Kids and Safety When Cooking
Wooden spoons at the ready – the kids are invading the kitchen! Before they strap themselves in to their aprons and start weighing and stirring, prepare yourself with our kitchen safety guide. Make yourself aware of the main hazards, and it will only be the eggs that get cracked!
The kitchen is one of the most dangerous places in the home. Take three electric appliances, one very hot oven, two suspended pan handles and several sharp knives - you've got a recipe for potential disaster. But, just like every other part of life, your children will have to learn about these risks some time, and starting early will be worthwhile. You’ll also get some tasty baking as a bonus!
Before you start cooking with the children, familiarise yourself with the recipe, get the ingredients ready, and decide which tasks to allocate to which children. Make sure that you pick a task your children can manage; too challenging and they’ll get fed up, too easy and they might get bored. Very young children should start with the basic skills - squeezing lemons, buttering cake tins, and rubbing butter into flour – while as they get older, they can move on to jobs like grating, chopping vegetables and fruit, and whisking with a hand blender.
Kitchen Safety ChecklistAs soon as your children start using the kitchen, start to teach them these basic safety rules.
- Hygiene: A stool at the sink and a squeezy bottle of antibacterial handwash make hand-washing a bit more fun. Make it part of your baking routine. If your children go outside while they’re waiting for the oven timer, pet the dog, or sneeze, remind them to wash again before touching food. It’s also a good idea to teach them some basic food hygiene, like using separate chopping boards for fruit and meat helps to isolate harmful germs.
- Knives: Make sure your children know how dangerous a knife is before you hand it to them. Explain what could happen if they fell while walking with a knife. When you decide to trust your children with knives, show them how to hold it with the blade facing outwards and downwards. Demonstrate how you would cut something – tucking in your fingers and keeping them well away from the blade.

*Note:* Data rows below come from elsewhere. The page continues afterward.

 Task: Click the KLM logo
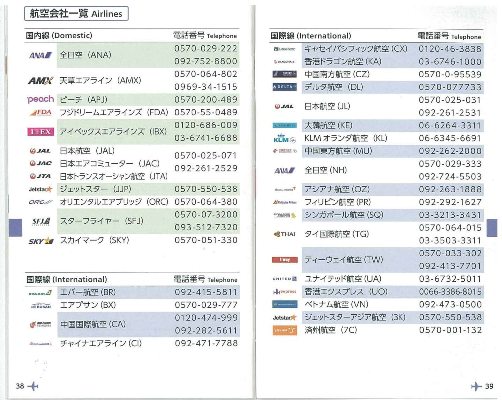284,138
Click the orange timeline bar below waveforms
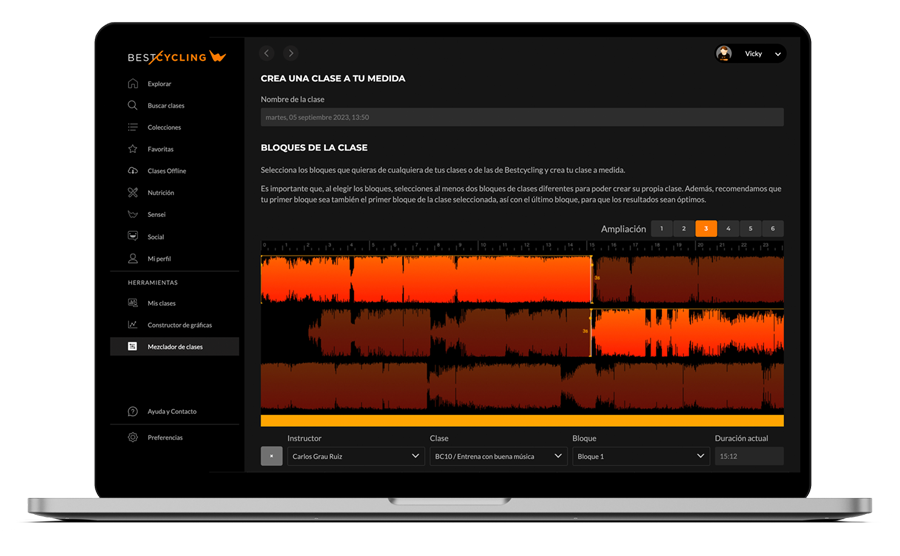The height and width of the screenshot is (556, 900). (x=521, y=421)
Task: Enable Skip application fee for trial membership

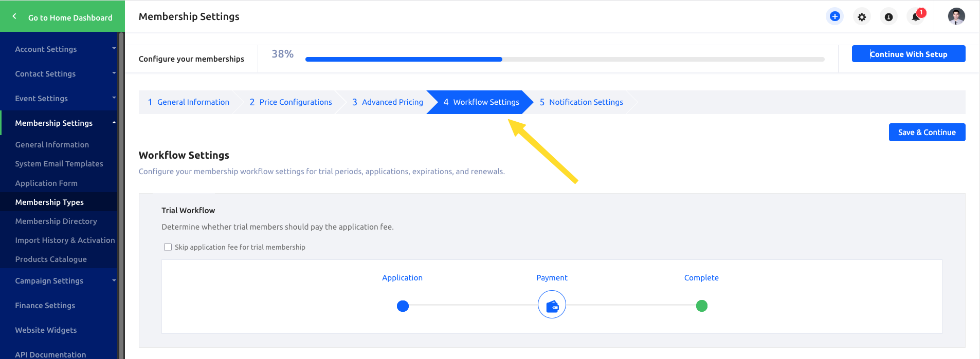Action: tap(168, 247)
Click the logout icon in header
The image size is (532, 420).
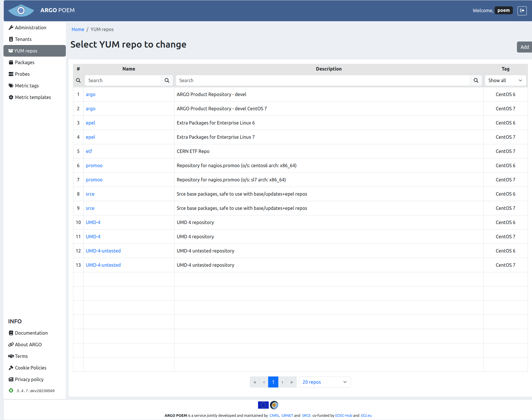(x=522, y=10)
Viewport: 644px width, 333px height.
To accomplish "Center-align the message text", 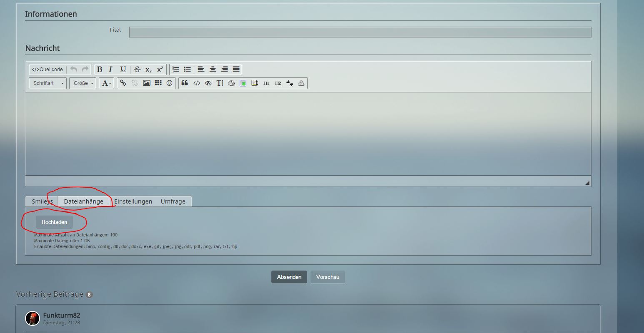I will 213,70.
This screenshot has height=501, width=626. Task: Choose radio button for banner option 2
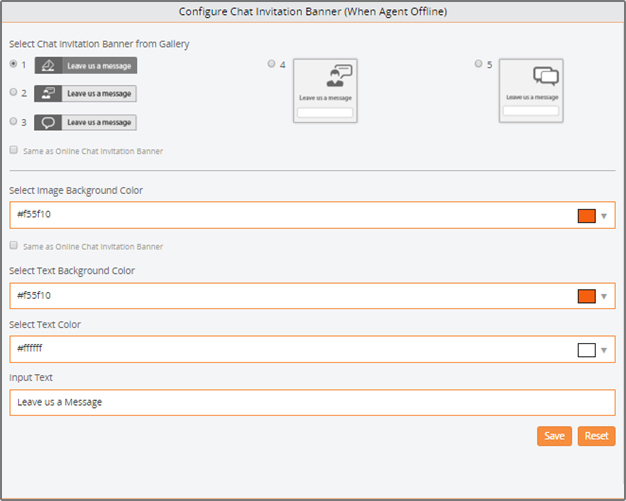14,92
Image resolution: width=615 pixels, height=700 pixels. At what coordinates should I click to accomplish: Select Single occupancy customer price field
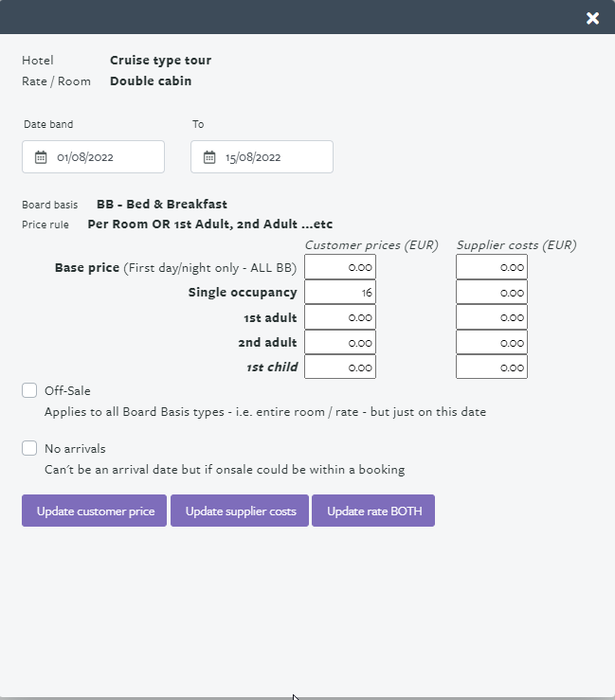pos(340,293)
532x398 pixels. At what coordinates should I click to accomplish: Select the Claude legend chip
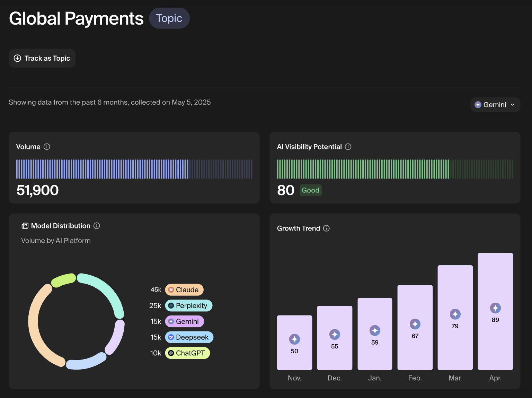[x=184, y=290]
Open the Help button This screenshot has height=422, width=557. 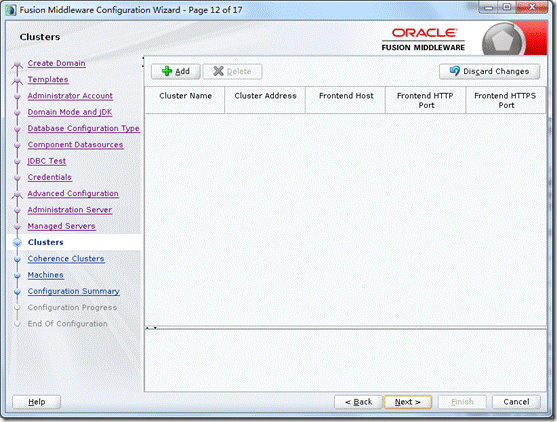tap(37, 402)
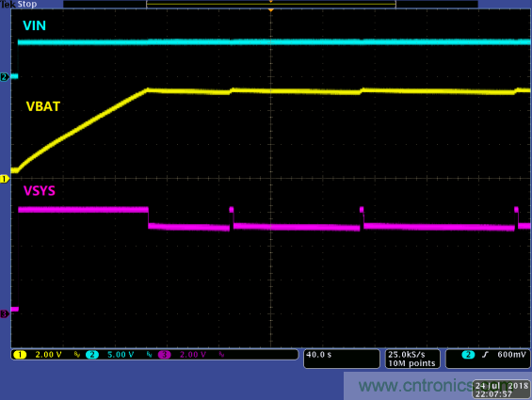
Task: Click the Tek Stop acquisition status label
Action: (19, 4)
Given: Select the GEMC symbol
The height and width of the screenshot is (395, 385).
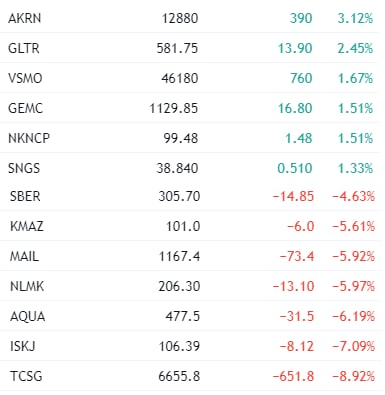Looking at the screenshot, I should (26, 108).
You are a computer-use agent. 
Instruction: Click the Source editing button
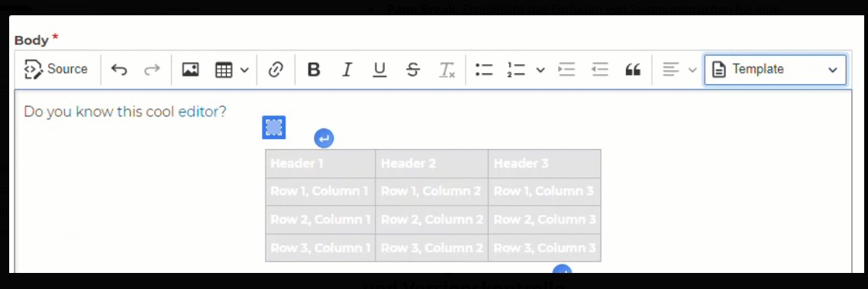56,70
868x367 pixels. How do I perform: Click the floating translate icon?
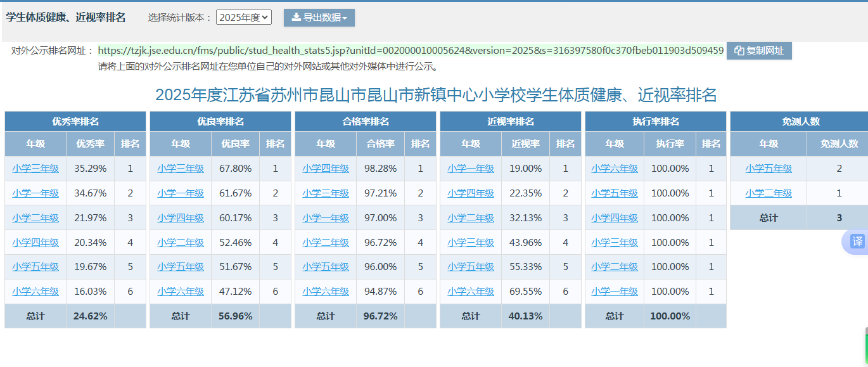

- Electrical Appliances: Never touch anything electrical when you have wet hands – which is fairly frequently in the kitchen! It is a good idea to teach your children about using some of the electric appliances, which can be perfectly safe when used cautiously. Show them how to correctly put on lids and point out blades and other dangerous features so that your children are aware of the hazards.
- Working with Heat: It’s important to point out heat sources to your children. As well as oven temperatures, explain that steam can also burn skin, and hobs can remain hot even when they’ve been switched off. Explain the dangers of hot fat – the deep-fat fryer is one of the biggest causes of accidents in the UK, but shallow sautéing can also cause burns. When your children use an oven or take out a baking tray, they should always use thick oven gloves.